Мне казалось, что мы намертво застряли, когда кто-то предложил поискать в трех хорватских костях “карманы” — области, в которых меньше бактериальной ДНК и, соответственно, больше неандертальской. Мы и раньше замечали, что в костях есть участки с большим или меньшим содержанием ДНК — вероятно, одни микрообласти казались бактериям более пригодными для роста, чем другие, и потому там бактерии размножались более интенсивно. Мысль обнадеживала, и Йоханнес принялся сверлить кости, чтобы найти наилучшие микрообласти. Он сверлил и сверлил — сначала кости стали похожи на флейту, затем на швейцарский сыр. Действительно, в некоторых участках мтДНК было в десять раз больше, чем в других, отстоящих на какой-то сантиметр. Но все равно — 4 процента неандертальской ДНК и не больше.
Рис. 13.1. Команда “Неандертальского генома” в Лейпциге, 2010 г. Слева направо: Эдриан Бриггс, Эрнан Бурбано, Матиас Мейер, Аня Хайнце, Джесс Дэбни, Кай Прюфер, я, реконструкция неандертальского скелета, Дженет Келсо, Томи Маричич, Цяомэй Фу, Удо Штенцель, Йоханнес Краузе, Мартин Кирхер. Фото: MPI-EVA
Снова и снова мы возвращались к этой проблеме на наших пятничных собраниях. Там, на мой взгляд, концентрировался весь научный и социальный опыт: аспиранты и молодые специалисты знали, что их будущее, их карьера зависят от полученных результатов и публикаций. Поэтому они хитроумно изыскивали возможности провести ключевые эксперименты и вместе с тем избежать экспериментов дополнительных, связанных с общими нуждами, которые вряд ли войдут в громкие публикации с их авторством. Я смирился с мыслью, что начинающим ученым движут эгоистичные побуждения, и своей задачей видел соблюдение тонкого баланса между личными карьерными интересами молодого специалиста и общелабораторной линией и взвешивал всякий раз индивидуальные возможности каждого. Но когда неандертальский кризис накрыл нас с головой, я был восхищен, с какой легкостью личные интересы уступили групповым. Группа сплотилась в единое целое, где каждый, не ожидая награды и славы, рвался выполнить любое трудоемкое дело, только бы хоть немножко продвинуть проект. Царило чувство единения во имя общей цели, и все без исключения видели в ней великое, историческое предприятие. Я чувствовал, что собрал превосходную команду (рис. 13.1).

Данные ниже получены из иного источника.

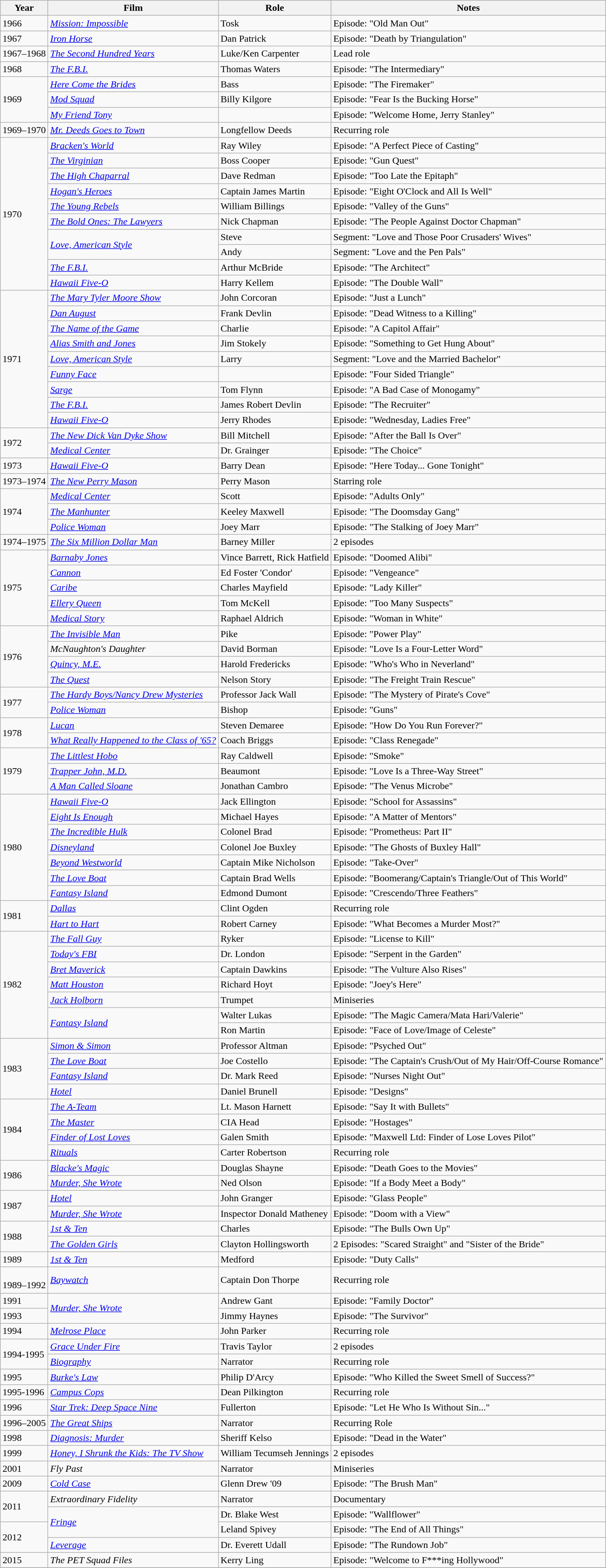
The High Chaparral [133, 176]
Episode: "The Double Wall" [468, 283]
Jack Ellington [275, 801]
Luke/Ken Carpenter [275, 54]
1977 [24, 702]
2009 [24, 1483]
Episode: "The Venus Microbe" [468, 786]
Episode: "Serpent in the Garden" [468, 954]
Episode: "The Brush Man" [468, 1483]
Beyond Westworld [133, 862]
2015 [24, 1559]
Colonel Brad [275, 832]
1999 [24, 1453]
Bass [275, 84]
Matt Houston [133, 984]
Medford [275, 1259]
Nick Chapman [275, 222]
Hogan's Heroes [133, 191]
Sarge [133, 389]
Carter Robertson [275, 1152]
Dean Pilkington [275, 1392]
Star Trek: Deep Space Nine [133, 1407]
Starring role [468, 481]
The Littlest Hobo [133, 755]
Episode: "Smoke" [468, 755]
Billy Kilgore [275, 99]
William Billings [275, 206]
Dr. Everett Udall [275, 1544]
Episode: "The Rundown Job" [468, 1544]
Alias Smith and Jones [133, 343]
Jack Holborn [133, 1000]
Ray Wiley [275, 145]
Episode: "Valley of the Guns" [468, 206]
Bracken's World [133, 145]
Episode: "Too Many Suspects" [468, 603]
1974 [24, 511]
Episode: "Crescendo/Three Feathers" [468, 893]
Iron Horse [133, 38]
Episode: "Vengeance" [468, 572]
Episode: "Dead in the Water" [468, 1438]
Finder of Lost Loves [133, 1137]
Episode: "If a Body Meet a Body" [468, 1183]
Episode: "The Ghosts of Buxley Hall" [468, 847]
Diagnosis: Murder [133, 1438]
Episode: "Adults Only" [468, 496]
What Really Happened to the Class of '65? [133, 740]
Episode: "Fear Is the Bucking Horse" [468, 99]
Barnaby Jones [133, 557]
2001 [24, 1468]
Scott [275, 496]
Andrew Gant [275, 1300]
The Name of the Game [133, 328]
Jerry Rhodes [275, 420]
Mission: Impossible [133, 23]
Episode: "Prometheus: Part II" [468, 832]
Dr. London [275, 954]
Episode: "Boomerang/Captain's Triangle/Out of This World" [468, 877]
Harold Fredericks [275, 664]
Douglas Shayne [275, 1168]
1975 [24, 588]
The Six Million Dollar Man [133, 542]
Clayton Hollingsworth [275, 1244]
1995 [24, 1376]
The Quest [133, 679]
My Friend Tony [133, 115]
Perry Mason [275, 481]
Role [275, 8]
Captain Brad Wells [275, 877]
Andy [275, 252]
Daniel Brunell [275, 1091]
Episode: "A Perfect Piece of Casting" [468, 145]
Robert Carney [275, 923]
Episode: "Power Play" [468, 633]
Episode: "Let He Who Is Without Sin..." [468, 1407]
Episode: "The Survivor" [468, 1315]
Episode: "Something to Get Hung About" [468, 343]
Episode: "Doom with a View" [468, 1213]
The Incredible Hulk [133, 832]
Harry Kellem [275, 283]
1993 [24, 1315]
Episode: "Too Late the Epitaph" [468, 176]
Frank Devlin [275, 313]
Episode: "The Architect" [468, 267]
Episode: "School for Assassins" [468, 801]
Michael Hayes [275, 816]
The Second Hundred Years [133, 54]
1996–2005 [24, 1422]
Edmond Dumont [275, 893]
Tom Flynn [275, 389]
Episode: "Dead Witness to a Killing" [468, 313]
Episode: "The End of All Things" [468, 1529]
Episode: "The Vulture Also Rises" [468, 969]
Episode: "The People Against Doctor Chapman" [468, 222]
A Man Called Sloane [133, 786]
1995-1996 [24, 1392]
1984 [24, 1129]
Dr. Grainger [275, 450]
Episode: "Face of Love/Image of Celeste" [468, 1030]
Beaumont [275, 771]
Cannon [133, 572]
Ryker [275, 939]
Coach Briggs [275, 740]
John Granger [275, 1198]
1996 [24, 1407]
Leverage [133, 1544]
Episode: "The Choice" [468, 450]
Steve [275, 237]
Blacke's Magic [133, 1168]
1967–1968 [24, 54]
Captain Dawkins [275, 969]
Episode: "The Firemaker" [468, 84]
Biography [133, 1361]
1966 [24, 23]
The New Dick Van Dyke Show [133, 435]
Mr. Deeds Goes to Town [133, 130]
Here Come the Brides [133, 84]
Pike [275, 633]
Larry [275, 359]
John Parker [275, 1331]
Professor Altman [275, 1045]
Episode: "The Stalking of Joey Marr" [468, 527]
1980 [24, 847]
Dan August [133, 313]
Melrose Place [133, 1331]
Episode: "What Becomes a Murder Most?" [468, 923]
Episode: "Welcome Home, Jerry Stanley" [468, 115]
Simon & Simon [133, 1045]
Mod Squad [133, 99]
Episode: "Hostages" [468, 1121]
Burke's Law [133, 1376]
Medical Story [133, 618]
1968 [24, 69]
1983 [24, 1068]
Jonathan Cambro [275, 786]
Episode: "Eight O'Clock and All Is Well" [468, 191]
The Mary Tyler Moore Show [133, 298]
The New Perry Mason [133, 481]
Episode: "The Mystery of Pirate's Cove" [468, 695]
Fringe [133, 1521]
Documentary [468, 1499]
Notes [468, 8]
Episode: "Four Sided Triangle" [468, 374]
Arthur McBride [275, 267]
Quincy, M.E. [133, 664]
Episode: "Glass People" [468, 1198]
Episode: "Who Killed the Sweet Smell of Success?" [468, 1376]
Barry Dean [275, 466]
1978 [24, 733]
Episode: "A Matter of Mentors" [468, 816]
Steven Demaree [275, 725]
Episode: "Here Today... Gone Tonight" [468, 466]
Raphael Aldrich [275, 618]
Philip D'Arcy [275, 1376]
Episode: "License to Kill" [468, 939]
Honey, I Shrunk the Kids: The TV Show [133, 1453]
Dr. Blake West [275, 1514]
The Master [133, 1121]
Episode: "Welcome to F***ing Hollywood" [468, 1559]
Episode: "Love Is a Four-Letter Word" [468, 648]
Galen Smith [275, 1137]
Fullerton [275, 1407]
1987 [24, 1206]
Episode: "The Bulls Own Up" [468, 1228]
1970 [24, 214]
Lucan [133, 725]
Ray Caldwell [275, 755]
Episode: "A Capitol Affair" [468, 328]
1989–1992 [24, 1279]
Episode: "Just a Lunch" [468, 298]
Episode: "Maxwell Ltd: Finder of Lose Loves Pilot" [468, 1137]
The Bold Ones: The Lawyers [133, 222]
Leland Spivey [275, 1529]
Episode: "The Freight Train Rescue" [468, 679]
Travis Taylor [275, 1346]
2012 [24, 1537]
The Young Rebels [133, 206]
1973–1974 [24, 481]
1994 [24, 1331]
1973 [24, 466]
Charles [275, 1228]
Jim Stokely [275, 343]
Lt. Mason Harnett [275, 1106]
Episode: "Say It with Bullets" [468, 1106]
Jimmy Haynes [275, 1315]
Eight Is Enough [133, 816]
1998 [24, 1438]
1972 [24, 442]
Ron Martin [275, 1030]
Year [24, 8]
The Invisible Man [133, 633]
Charlie [275, 328]
The Golden Girls [133, 1244]
Episode: "Doomed Alibi" [468, 557]
Rituals [133, 1152]
Episode: "Wallflower" [468, 1514]
1971 [24, 359]
1969 [24, 99]
Recurring Role [468, 1422]
Keeley Maxwell [275, 511]
Funny Face [133, 374]
1989 [24, 1259]
Captain Don Thorpe [275, 1279]
Bill Mitchell [275, 435]
Richard Hoyt [275, 984]
Extraordinary Fidelity [133, 1499]
The PET Squad Files [133, 1559]
Cold Case [133, 1483]
Caribe [133, 588]
James Robert Devlin [275, 404]
Episode: "After the Ball Is Over" [468, 435]
2011 [24, 1506]
Episode: "Guns" [468, 710]
Tosk [275, 23]
Episode: "Psyched Out" [468, 1045]
Episode: "Family Doctor" [468, 1300]
The Fall Guy [133, 939]
The A-Team [133, 1106]
Hart to Hart [133, 923]
Barney Miller [275, 542]
Episode: "The Recruiter" [468, 404]
1974–1975 [24, 542]
Episode: "Love Is a Three-Way Street" [468, 771]
Dallas [133, 908]
1982 [24, 984]
Episode: "Death by Triangulation" [468, 38]
Episode: "Gun Quest" [468, 160]
Dan Patrick [275, 38]
Trapper John, M.D. [133, 771]
1979 [24, 771]
David Borman [275, 648]
Bishop [275, 710]
Dave Redman [275, 176]
Episode: "Class Renegade" [468, 740]
Campus Cops [133, 1392]
The Hardy Boys/Nancy Drew Mysteries [133, 695]
1994-1995 [24, 1353]
Colonel Joe Buxley [275, 847]
1988 [24, 1236]
John Corcoran [275, 298]
Ed Foster 'Condor' [275, 572]
Episode: "Take-Over" [468, 862]
Episode: "Death Goes to the Movies" [468, 1168]
Fly Past [133, 1468]
Episode: "Lady Killer" [468, 588]
Lead role [468, 54]
Professor Jack Wall [275, 695]
Dr. Mark Reed [275, 1076]
Ned Olson [275, 1183]
1991 [24, 1300]
Clint Ogden [275, 908]
Film [133, 8]
McNaughton's Daughter [133, 648]
Episode: "Woman in White" [468, 618]
Joe Costello [275, 1060]
1986 [24, 1175]
Episode: "Who's Who in Neverland" [468, 664]
William Tecumseh Jennings [275, 1453]
Episode: "A Bad Case of Monogamy" [468, 389]
Episode: "Duty Calls" [468, 1259]
The Great Ships [133, 1422]
Grace Under Fire [133, 1346]
1976 [24, 656]
Vince Barrett, Rick Hatfield [275, 557]
Episode: "The Captain's Crush/Out of My Hair/Off-Course Romance" [468, 1060]
Disneyland [133, 847]
Ellery Queen [133, 603]
Boss Cooper [275, 160]
Glenn Drew '09 [275, 1483]
Episode: "The Intermediary" [468, 69]
Trumpet [275, 1000]
1969–1970 [24, 130]
Today's FBI [133, 954]
Bret Maverick [133, 969]
Episode: "The Doomsday Gang" [468, 511]
Segment: "Love and the Married Bachelor" [468, 359]
Captain James Martin [275, 191]
Inspector Donald Matheney [275, 1213]
Joey Marr [275, 527]
Episode: "Designs" [468, 1091]
Segment: "Love and the Pen Pals" [468, 252]
Tom McKell [275, 603]
The Manhunter [133, 511]
Nelson Story [275, 679]
Episode: "How Do You Run Forever?" [468, 725]
Episode: "Joey's Here" [468, 984]
Episode: "Nurses Night Out" [468, 1076]
1967 [24, 38]
2 Episodes: "Scared Straight" and "Sister of the Bride" [468, 1244]
CIA Head [275, 1121]
Thomas Waters [275, 69]
Episode: "Old Man Out" [468, 23]
Walter Lukas [275, 1015]
1981 [24, 915]
Episode: "The Magic Camera/Mata Hari/Valerie" [468, 1015]
Charles Mayfield [275, 588]
Captain Mike Nicholson [275, 862]
Episode: "Wednesday, Ladies Free" [468, 420]
Kerry Ling [275, 1559]
Longfellow Deeds [275, 130]
Sheriff Kelso [275, 1438]
The Virginian [133, 160]
Baywatch [133, 1279]
Segment: "Love and Those Poor Crusaders' Wives" [468, 237]
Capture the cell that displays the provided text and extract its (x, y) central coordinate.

Иной раз в приступе сентиментальности я ощущал любовь ко всем присутствующим и к каждому персонально. Из-за этого безрезультатность наших попыток казалась еще горше.
На пятничных собраниях весной 2007 года наша сплоченная группа показала себя с наилучшей стороны. Люди вбрасывали идею за идеей, одна безумнее другой, как увеличить долю неандертальской ДНК или найти “карманы” с наибольшим ее содержанием. Невозможно сказать, чья идея в конце концов сыграла, потому что мысли рождались на глазах, по ходу живейшего обсуждения, где все говорили и все принимали участие. Мы стали обсуждать, нельзя ли как-то отделить бактериальную ДНК от всего остального. Может, у бактериальной ДНК есть какое-то свойство, на которое можно нацелиться и оно сработает: ну, к примеру, размер бактериальных и неандертальских фрагментов. Но нет и нет — размер бактериальных фрагментов был таким же, как и неандертальских.

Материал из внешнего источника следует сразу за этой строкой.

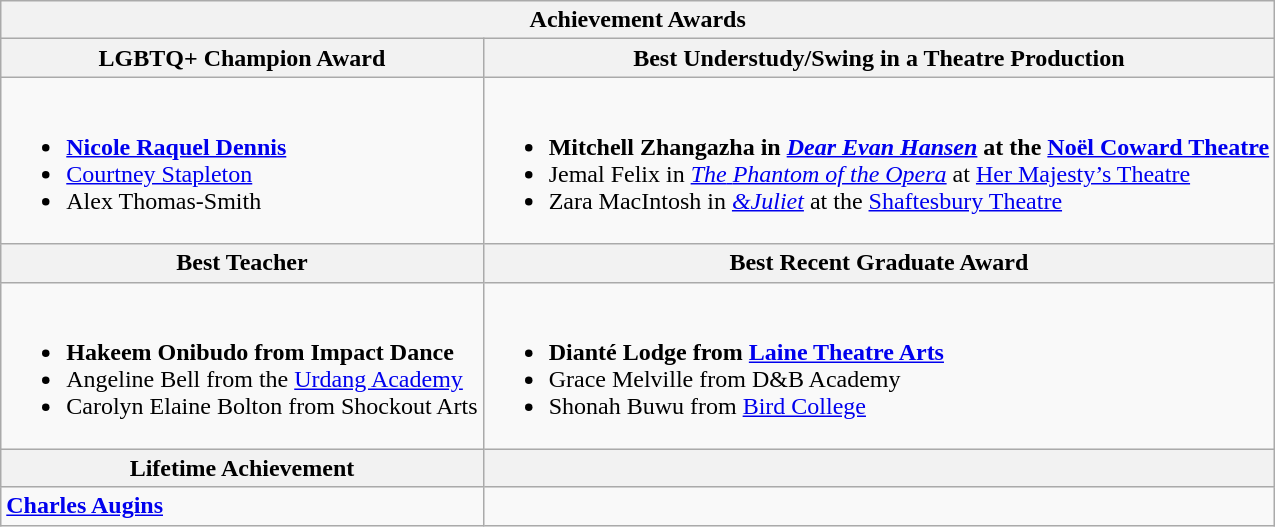
Dianté Lodge from Laine Theatre ArtsGrace Melville from D&B AcademyShonah Buwu from Bird College (879, 366)
Best Teacher (242, 263)
Charles Augins (242, 506)
Lifetime Achievement (242, 468)
Best Recent Graduate Award (879, 263)
LGBTQ+ Champion Award (242, 58)
Nicole Raquel DennisCourtney StapletonAlex Thomas-Smith (242, 160)
Achievement Awards (638, 20)
Hakeem Onibudo from Impact DanceAngeline Bell from the Urdang AcademyCarolyn Elaine Bolton from Shockout Arts (242, 366)
Best Understudy/Swing in a Theatre Production (879, 58)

Но все же, все же чем отличаются бактериальные последовательности от ДНК млекопитающих? — спрашивали мы себя. И вот наконец меня осенило — метилирование! Метильные группы присоединяются к нуклеотидам, чуть-чуть химически изменяя их, но не саму последовательность. У бактериальной ДНК чаще метилируются аденины, а у млекопитающих метилируются в основном цитозины. Возможно, стоит попробовать подобрать антитела к метилированным аденинам и, таким образом, выделить бактериальную ДНК из экстрактов. Антитела — это белки, которые производятся иммунной системой, когда та узнает о внедрении чужеродной субстанции, например бактериальной или вирусной ДНК. Они циркулируют в крови, едва только обнаружат поблизости чужеродных агентов, накрепко связываются с ними и так помогают от них избавиться. Так как антитела строго специфичны, то есть связываются только с теми веществами, которые были предъявлены иммунным клеткам, они стали мощным инструментом в лабораторных работах. Например, если впрыснуть мыши метилированный аденин, то ее иммунные клетки распознают этот метилированный аденин как чужеродного оккупанта и произведут специфические антитела к метилированному аденину. Эти антитела можно потом выделить из крови мыши, очистить и использовать в лабораторных экспериментах. Я подумал, что мы можем изготовить такие антитела и попробовать с их помощью убрать бактериальную ДНК из вытяжек.